── Source text

The reason Lomotil contains atropine is because enough diphenoxylate to create a buzz, were one to take Lomotil, would also cause very unpleasant side effects from the atropine.

I’ve definitely heard of people using attapulgite orally, for this very reason.

‘Hot as a hare, red as a beet, dry as a bone, blind as a bat and mad as a hatter.’

When I spotted my own mother attempting to give my daughter a homeopathic “remedy” and objected, Mum said “oh it’s ok, they’re all safe”. I suggested I could prove that by consuming the entire bottle.

“Rhinorrhea” sounds like an odd-toed one-horned ungulate with the trots.

AKA, “the zookeeper’s nightmare.”

I had brutal environmental allergies as a high schooler in the mid 1960s. I took Contac to alleviate the symptoms. It worked great, but was incredibly sedating I woukd practically pass out in chemistry class each afternoon. My teacher knew the cause, and was nice about it. He’d quietly tell me to wake up. My eyes would practically be rolling back in my head. Now I know why.

If I remember correctly pre-1990 Contacs active ingredient was phenylpropanolamine.

That stuff would knock me completely out.

Thanks for all the information. I’ve been wondering what Indigo Girls could have meant when they sang in “Sugar Tongue,”

Bring me lullabies and morphine dreams
Belladonna with her atropine

It’s a song about the effects of colonialism exploiting the developing world versus the comfort of living in the developed world along with the privilege of being able to ignore the suffering that underlies that comfort. I guess it expresses a wish to be numbed out or put to sleep with drugs to avoid knowing about it. It’s just that “belladonna with her atropine” is such an odd reference in that context.

────
── Recorded information

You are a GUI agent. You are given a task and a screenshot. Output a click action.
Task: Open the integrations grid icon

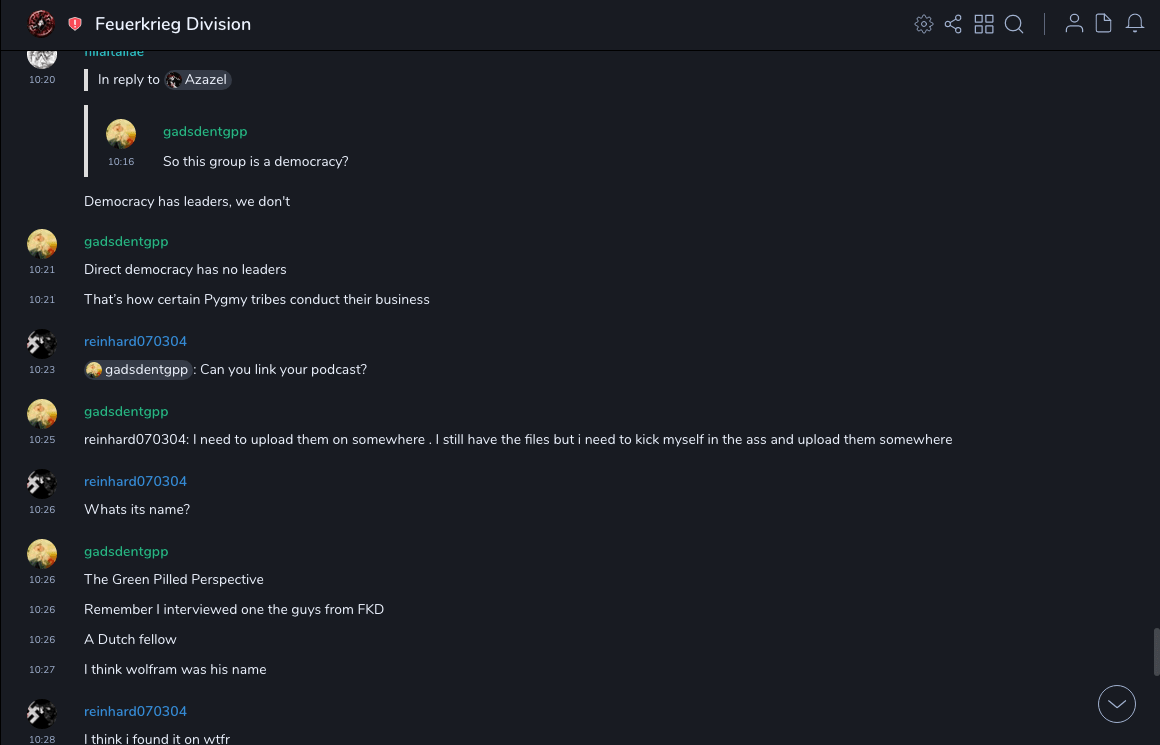coord(984,24)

────

* _Set of tasks_
(a) According to the comments, why does Lomotil contain atropine? Answer in one to three sentences.
(b) Can you reproduce the comments word for word, beginning at the words "The reason Lomotil" and stopping after "the entire bottle."?
You won't need the data here.

* _Answers for this exercise_
(a) Atropine is there so that anyone who takes enough Lomotil to get a buzz from the diphenoxylate would also get very unpleasant side effects from the atropine.

(b)
The reason Lomotil contains atropine is because enough diphenoxylate to create a buzz, were one to take Lomotil, would also cause very unpleasant side effects from the atropine.

I’ve definitely heard of people using attapulgite orally, for this very reason.

‘Hot as a hare, red as a beet, dry as a bone, blind as a bat and mad as a hatter.’

When I spotted my own mother attempting to give my daughter a homeopathic “remedy” and objected, Mum said “oh it’s ok, they’re all safe”. I suggested I could prove that by consuming the entire bottle.